Given information
*-*-*

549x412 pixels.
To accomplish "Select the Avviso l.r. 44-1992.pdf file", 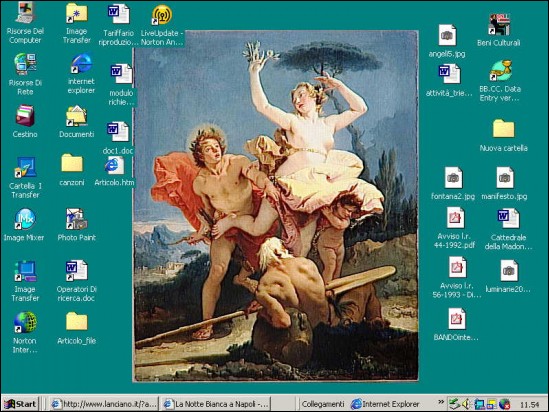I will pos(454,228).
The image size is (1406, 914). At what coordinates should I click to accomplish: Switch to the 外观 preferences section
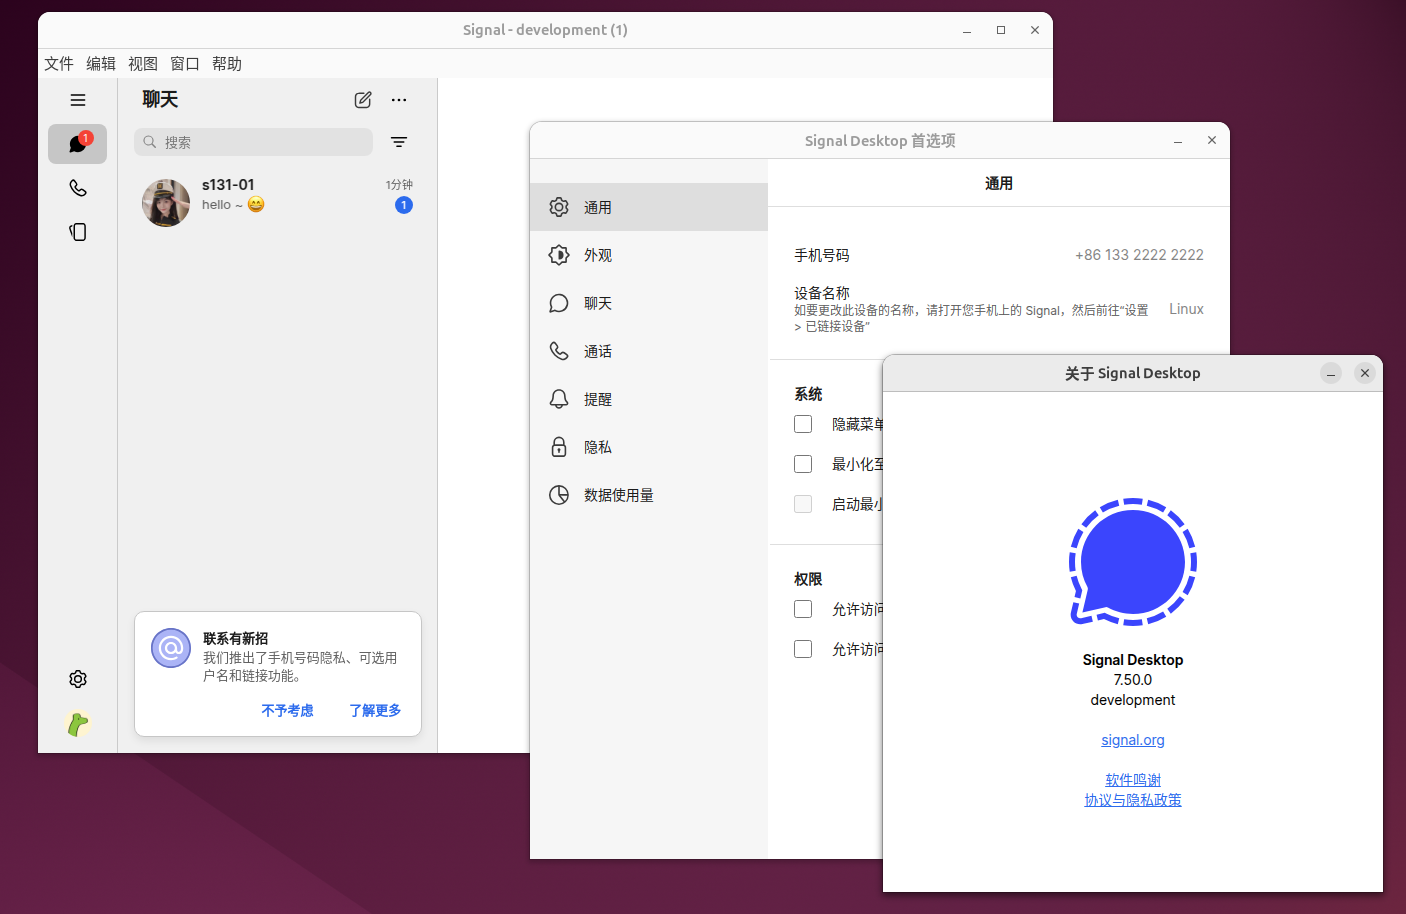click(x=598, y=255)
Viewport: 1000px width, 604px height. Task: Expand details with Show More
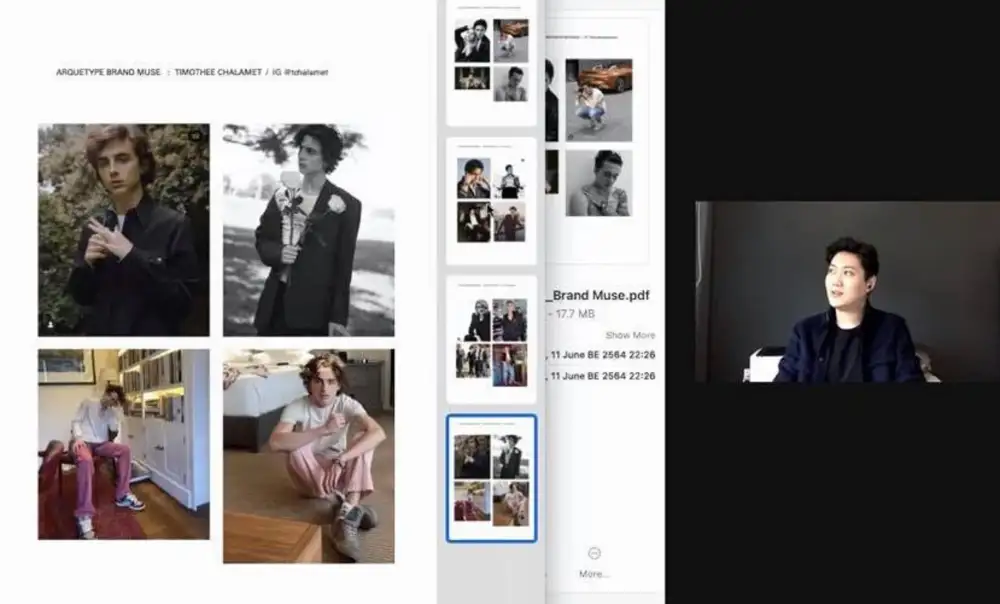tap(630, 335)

*-*-*

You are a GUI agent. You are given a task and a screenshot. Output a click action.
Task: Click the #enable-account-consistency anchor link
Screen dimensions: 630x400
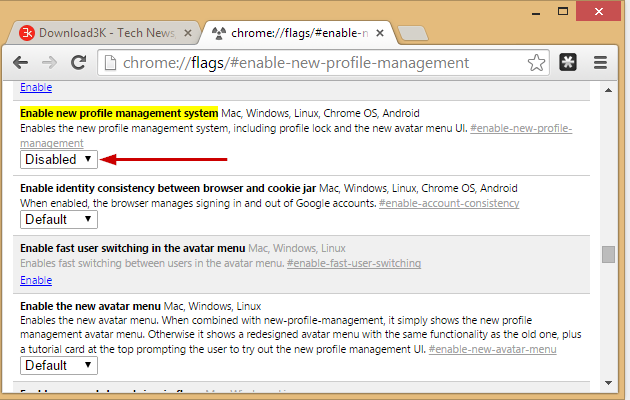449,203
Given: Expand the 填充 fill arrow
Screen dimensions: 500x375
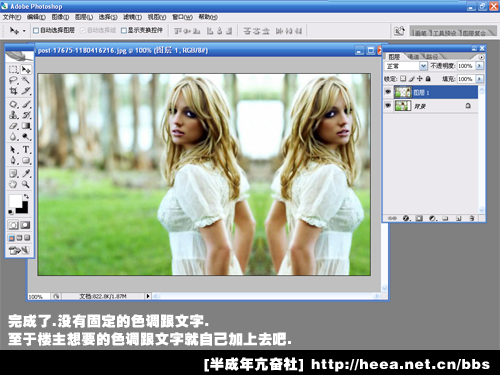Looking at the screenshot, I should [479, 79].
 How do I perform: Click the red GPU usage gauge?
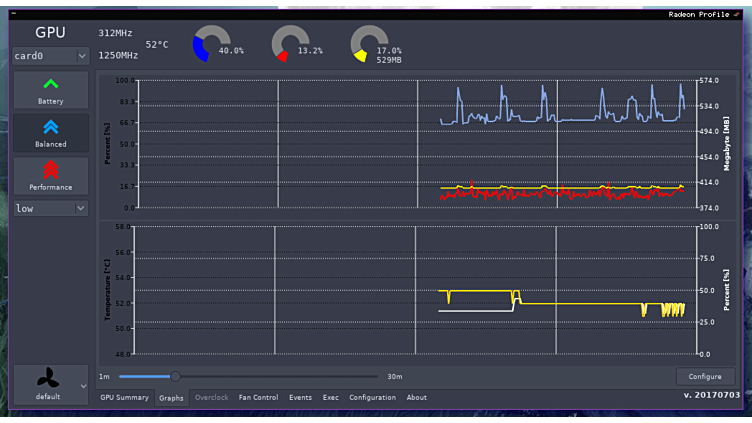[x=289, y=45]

*-*-*

Your objective
Put everything from the line containing "Viewport: 1000px width, 604px" down to the line containing "tap(630, 335)" into a numbered list, skipping blank lines and leaving out the pictures.

Full solution
1. Viewport: 1000px width, 604px height. Task: Expand details with Show More
2. tap(630, 335)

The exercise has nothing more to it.